Derrida, Specters of Marx (h/t DP ”checkmate liberals”)
Whenever a libertarian starts talking coercion and freedom, you can be sure they mean to regulate something in your life to get what it is they’re ultimately after.
“Beware of the hand
When it’s comin’ from the left
I ain’t trippin’ just watch ya step
Can’t truss it”
"
SO: WHY TALK ABOUT RACE AT ALL?
If, then, the Race Question is really a problem for statists and not for paleos, why should we talk about the race matter at all? Why should it be a political concern for us; why not leave the issue entirely to the scientists?
Two reasons we have already mentioned; to celebrate the victory of freedom of inquiry and of truth for its own sake; and a bullet through the heart of the egalitarian-socialist project. But there is a third reason as well: as a powerful defense of the results of the free market. If and when we as populists and libertarians abolish the welfare state in all of its aspects, and property rights and the free market shall be triumphant once more, many individuals and groups will predictably not like the end result. In that case, those ethnic and other groups who might be concentrated in lower-income or less prestigious occupations, guided by their socialistic mentors, will predictably raise the cry that free-market capitalism is evil and “discriminatory” and that therefore collectivism is needed to redress the balance. In that case, the intelligence argument will become useful to defend the market economy and the free society from ignorant or self-serving attacks. In short; racialist science is properly not an act of aggression or a cover for oppression of one group over another, but, on the contrary, an operation in defense of private property against assaults by aggressors.
"Murray Rothbard.
One of many reasons why Rothbard is a douche bag, white supremacist fuck: his belief in genetic or biological racial inequality. In other words, the free market, as a natural organizing principle, illustrates, in fact, that “the races” aren’t equal.
And then Ron Paul, to distance himself from Rothbard, made the claim that libertarians can’t be racist because racism is a collectivist idea. You know Ron Paul and his mysticism; simply being an individual exonerates him from being a member of a historically racist class from which he’s profited and made a living.
It’s all about regulation for these “libertarians”. And for a specific reason: to cultivate an artificial landscape of private properties for exchange in a capitalist market. The Pauls’ manifesto gives that right wing notion that “freedom isn’t free” a new sense.
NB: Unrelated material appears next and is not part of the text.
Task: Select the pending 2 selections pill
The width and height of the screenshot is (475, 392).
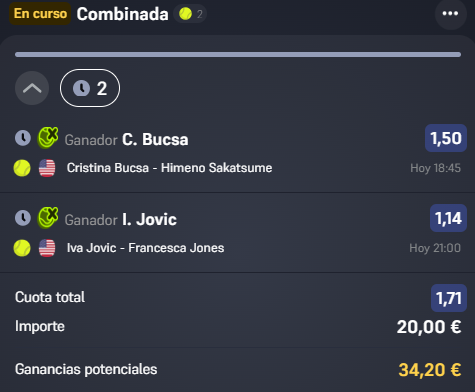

The Pauls apparently have no idea the internet is not a natural resource. They appear ignorant that it’s entirely created by the government and succeeded only as a result of the proper functioning of many highly regulated public resources. Certainly, corporations and Capitalists have found ways to exploit the public resource for profit, but the result of their exploits has not been a more general liberation, something free for all.
I suppose we can note that The Pauls are oblivious of history, which should come as no surprise. Their manifesto is merely stocked with stale arguments aimed at liberals (love the citing Reagan and Jefferson, two Internet users, right?) that illustrate how stale their claims about property have become and how illiterate and ignorant they and their followers are re: technology. Completely out of touch.